Hermione nodded knowingly. "So it threw a disk at your eye; do you blame it?"
"No."
Hermione tended to Draco's eye and he escaped without any bruising or cuts. After that, she considered going back upstairs to try and finish her letter to Hogwarts but she felt that the creativity had temporarily abandoned her mind. Instead, she curled up on the sofa in front of the fire in the sitting room and watched as the lightning flashed across the sky. Thunder rumbled through the house as Draco's cries of anger and pain floated up from the lower level.
The next few weeks passed in something of a blur to Hermione. She had told select people at work that she was pregnant and they all reacted with big smiles and congratulatory hugs. Narcissa and Mrs. Granger were forever dropping by with little outfits they had seen that they thought were adorable or things that they felt Hermione would need to keep her strength up. Her boss had lightened her schedule considerably, giving Hermione plenty more free time at home to organize and start preparing a baby's room.
She still had written to Harry and Ron. She assumed that if Professor Dumbledore knew about it, Harry and Ron would weasel it out of him somehow; they kept in very close contact with their old professors, or at least they did the last time Hermione had spoken with them.
The baby's room had been chosen and was being prepared in pale green and yellow. "They're neutral colours," Hermione explained to Draco as she pasted up wallpaper with her wand. Little yellow ducks decorated the pale green strips and little green frogs garnished the yellow strips. "That way, it doesn't matter if we have a boy or a girl; the colours are unisex."

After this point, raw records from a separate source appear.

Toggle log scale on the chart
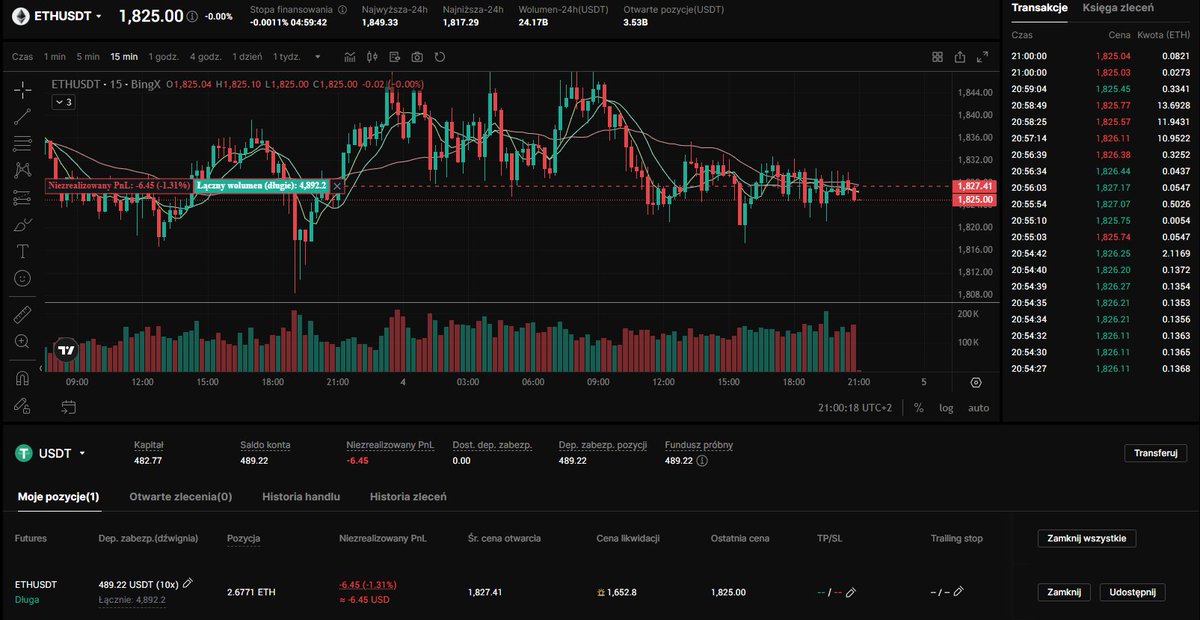 point(945,408)
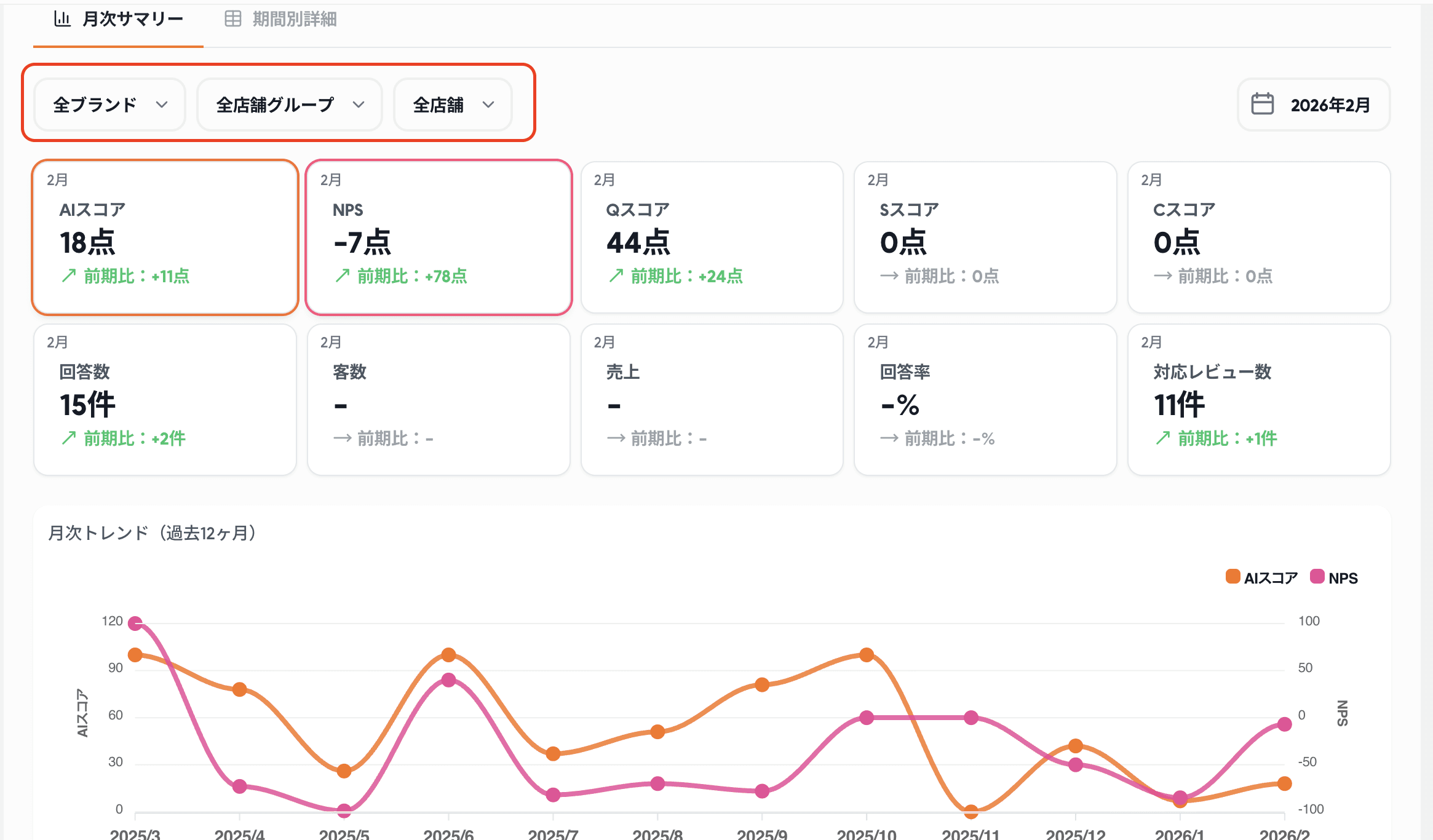Toggle the pink NPS legend marker
The height and width of the screenshot is (840, 1433).
tap(1317, 576)
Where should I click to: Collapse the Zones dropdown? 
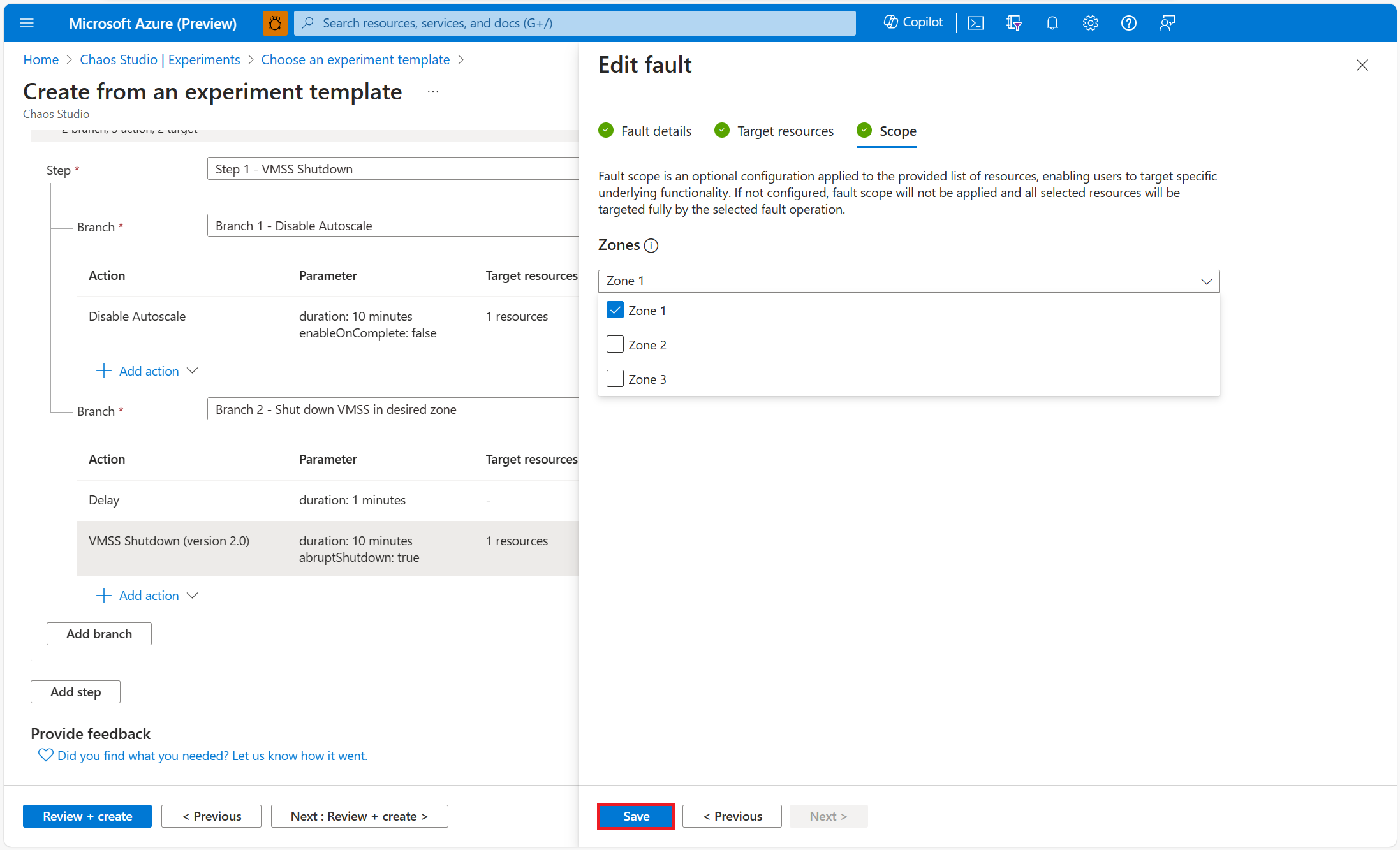point(1205,281)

That sparked another conversation: did Hermione want a boy or a girl? On the outside, she said it didn't matter, as long as they baby was healthy. But on the inside, she was secretly hoping for a girl. She couldn't wait to dress up her daughter in little dresses.

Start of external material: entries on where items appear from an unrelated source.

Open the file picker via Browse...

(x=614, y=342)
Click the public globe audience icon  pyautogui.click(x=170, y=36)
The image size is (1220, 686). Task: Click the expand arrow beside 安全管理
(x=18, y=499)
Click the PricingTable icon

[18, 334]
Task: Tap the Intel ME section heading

Draco, however, was adamant that he wanted a boy. "It would be so cool to dress him up in baby Quidditch robes!"
"You can dress a girl in Quidditch robes, too," Hermione replied indignantly. "Both males and females play the sport."

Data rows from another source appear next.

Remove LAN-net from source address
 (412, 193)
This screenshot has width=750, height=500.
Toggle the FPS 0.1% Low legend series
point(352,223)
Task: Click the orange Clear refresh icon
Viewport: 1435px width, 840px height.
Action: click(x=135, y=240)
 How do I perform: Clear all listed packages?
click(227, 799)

Draco had just looked suddenly sullen, a flash of his days at Hogwarts forming over his head. He had played on the Slytherin Quidditch team and no girls participated in the sport. Hermione couldn't blame him for being narrow-minded in that area.
Every day, Hermione added more and more to the letter to Ron and Harry until it was well over four feet of parchment. Finally, one day almost three weeks after the celebration party in which Hermione had blurted out her secret, she rolled up the long parchment and attached it to the family owl, Lindy. She petted her on the head softly before she headed out into the night. It was out of her hands; now all she could do was wait patiently for a reply.